• _DATA FOR THIS EXERCISE_:
# # # #
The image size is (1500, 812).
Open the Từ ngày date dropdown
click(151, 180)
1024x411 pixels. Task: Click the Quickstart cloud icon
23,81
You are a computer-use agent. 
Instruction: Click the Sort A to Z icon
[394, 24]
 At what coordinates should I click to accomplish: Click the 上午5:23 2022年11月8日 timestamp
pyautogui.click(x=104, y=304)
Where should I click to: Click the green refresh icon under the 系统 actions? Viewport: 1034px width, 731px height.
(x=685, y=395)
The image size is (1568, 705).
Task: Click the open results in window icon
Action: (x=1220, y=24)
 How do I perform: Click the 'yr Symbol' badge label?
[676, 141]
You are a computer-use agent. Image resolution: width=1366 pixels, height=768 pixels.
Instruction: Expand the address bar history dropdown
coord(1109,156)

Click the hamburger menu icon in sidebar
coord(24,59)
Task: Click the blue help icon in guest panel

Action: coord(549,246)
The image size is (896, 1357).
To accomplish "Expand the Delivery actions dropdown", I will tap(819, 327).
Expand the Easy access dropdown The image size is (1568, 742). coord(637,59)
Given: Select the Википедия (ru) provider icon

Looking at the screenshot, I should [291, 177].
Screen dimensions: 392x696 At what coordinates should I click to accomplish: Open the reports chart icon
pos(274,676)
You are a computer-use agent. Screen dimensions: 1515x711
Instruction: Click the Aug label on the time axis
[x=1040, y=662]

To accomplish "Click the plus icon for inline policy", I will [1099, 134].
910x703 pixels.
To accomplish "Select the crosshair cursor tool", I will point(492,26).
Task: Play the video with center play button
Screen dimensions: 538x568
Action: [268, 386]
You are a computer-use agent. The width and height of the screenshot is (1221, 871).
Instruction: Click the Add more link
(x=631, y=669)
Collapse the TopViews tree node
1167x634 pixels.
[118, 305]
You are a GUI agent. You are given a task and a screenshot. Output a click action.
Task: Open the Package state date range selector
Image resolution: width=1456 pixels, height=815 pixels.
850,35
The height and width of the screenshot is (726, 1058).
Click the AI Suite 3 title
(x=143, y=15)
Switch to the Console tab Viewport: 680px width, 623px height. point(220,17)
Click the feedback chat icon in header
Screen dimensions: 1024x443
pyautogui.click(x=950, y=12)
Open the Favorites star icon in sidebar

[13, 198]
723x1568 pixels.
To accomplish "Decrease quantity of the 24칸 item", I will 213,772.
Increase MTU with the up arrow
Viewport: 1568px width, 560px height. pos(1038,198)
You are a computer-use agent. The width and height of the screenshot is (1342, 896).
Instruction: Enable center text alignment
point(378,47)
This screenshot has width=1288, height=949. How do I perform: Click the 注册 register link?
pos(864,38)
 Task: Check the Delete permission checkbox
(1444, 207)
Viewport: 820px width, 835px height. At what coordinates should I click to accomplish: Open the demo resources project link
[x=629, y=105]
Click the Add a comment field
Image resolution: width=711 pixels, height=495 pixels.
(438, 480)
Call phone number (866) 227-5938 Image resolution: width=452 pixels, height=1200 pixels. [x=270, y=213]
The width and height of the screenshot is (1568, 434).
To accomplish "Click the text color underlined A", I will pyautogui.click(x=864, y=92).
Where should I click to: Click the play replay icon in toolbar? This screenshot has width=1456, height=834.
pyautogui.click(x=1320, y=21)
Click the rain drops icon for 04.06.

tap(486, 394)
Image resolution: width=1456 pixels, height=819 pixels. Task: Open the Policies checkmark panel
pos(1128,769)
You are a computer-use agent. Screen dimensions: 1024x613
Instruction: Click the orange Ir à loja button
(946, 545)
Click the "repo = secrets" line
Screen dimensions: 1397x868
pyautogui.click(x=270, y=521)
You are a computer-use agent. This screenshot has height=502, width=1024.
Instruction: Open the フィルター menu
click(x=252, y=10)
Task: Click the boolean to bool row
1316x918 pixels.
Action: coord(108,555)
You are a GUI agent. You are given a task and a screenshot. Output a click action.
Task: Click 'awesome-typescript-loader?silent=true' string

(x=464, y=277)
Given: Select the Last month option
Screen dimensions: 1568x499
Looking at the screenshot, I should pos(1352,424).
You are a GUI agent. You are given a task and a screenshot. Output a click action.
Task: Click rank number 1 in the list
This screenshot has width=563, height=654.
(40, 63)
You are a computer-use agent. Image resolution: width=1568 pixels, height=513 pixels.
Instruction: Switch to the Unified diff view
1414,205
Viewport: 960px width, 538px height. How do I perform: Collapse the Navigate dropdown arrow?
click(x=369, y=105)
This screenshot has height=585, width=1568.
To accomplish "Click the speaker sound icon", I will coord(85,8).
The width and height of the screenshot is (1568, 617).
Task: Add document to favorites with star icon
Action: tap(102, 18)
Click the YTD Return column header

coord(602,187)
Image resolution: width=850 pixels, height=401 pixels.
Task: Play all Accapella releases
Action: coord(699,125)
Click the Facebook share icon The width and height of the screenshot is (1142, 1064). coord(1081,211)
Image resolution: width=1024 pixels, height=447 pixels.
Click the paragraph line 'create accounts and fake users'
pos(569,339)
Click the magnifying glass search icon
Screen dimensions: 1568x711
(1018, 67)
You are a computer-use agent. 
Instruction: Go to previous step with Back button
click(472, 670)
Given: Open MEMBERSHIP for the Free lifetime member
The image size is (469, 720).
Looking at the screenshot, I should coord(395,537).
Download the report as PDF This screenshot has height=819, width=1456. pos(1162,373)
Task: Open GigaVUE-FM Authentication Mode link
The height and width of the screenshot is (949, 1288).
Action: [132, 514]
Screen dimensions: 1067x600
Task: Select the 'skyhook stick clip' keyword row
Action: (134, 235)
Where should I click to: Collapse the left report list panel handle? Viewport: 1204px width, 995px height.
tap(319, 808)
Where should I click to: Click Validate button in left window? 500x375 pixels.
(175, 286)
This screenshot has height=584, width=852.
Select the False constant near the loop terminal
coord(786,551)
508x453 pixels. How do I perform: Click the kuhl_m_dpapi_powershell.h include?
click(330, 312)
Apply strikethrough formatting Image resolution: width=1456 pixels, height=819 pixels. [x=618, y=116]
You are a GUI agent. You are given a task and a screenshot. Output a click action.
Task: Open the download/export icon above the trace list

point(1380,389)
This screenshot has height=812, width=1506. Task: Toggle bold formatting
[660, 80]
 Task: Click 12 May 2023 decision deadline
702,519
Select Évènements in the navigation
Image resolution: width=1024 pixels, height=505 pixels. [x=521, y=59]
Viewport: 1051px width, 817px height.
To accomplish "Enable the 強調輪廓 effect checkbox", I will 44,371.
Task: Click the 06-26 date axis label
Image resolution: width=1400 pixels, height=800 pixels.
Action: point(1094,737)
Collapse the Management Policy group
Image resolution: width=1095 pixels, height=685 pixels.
# # # #
• _TASK DIRECTIONS_:
Copy the lines of the material word for word, from the line containing "You are a computer-use agent. This" through the line containing "Click the Facebook".

• _EXERCISE RESPONSE_:
You are a computer-use agent. This screenshot has height=502, width=1024.
Instruction: Open the フィルター menu
click(x=252, y=10)
Task: Click the boolean to bool row
1316x918 pixels.
Action: coord(108,555)
You are a GUI agent. You are given a task and a screenshot. Output a click action.
Task: Click 'awesome-typescript-loader?silent=true' string

(x=464, y=277)
Given: Select the Last month option
Screen dimensions: 1568x499
Looking at the screenshot, I should pos(1352,424).
You are a GUI agent. You are given a task and a screenshot. Output a click action.
Task: Click rank number 1 in the list
This screenshot has width=563, height=654.
(40, 63)
You are a computer-use agent. Image resolution: width=1568 pixels, height=513 pixels.
Instruction: Switch to the Unified diff view
1414,205
Viewport: 960px width, 538px height. How do I perform: Collapse the Navigate dropdown arrow?
click(x=369, y=105)
This screenshot has height=585, width=1568.
To accomplish "Click the speaker sound icon", I will coord(85,8).
The width and height of the screenshot is (1568, 617).
Task: Add document to favorites with star icon
Action: tap(102, 18)
Click the YTD Return column header

coord(602,187)
Image resolution: width=850 pixels, height=401 pixels.
Task: Play all Accapella releases
Action: coord(699,125)
Click the Facebook share icon The width and height of the screenshot is (1142, 1064). coord(1081,211)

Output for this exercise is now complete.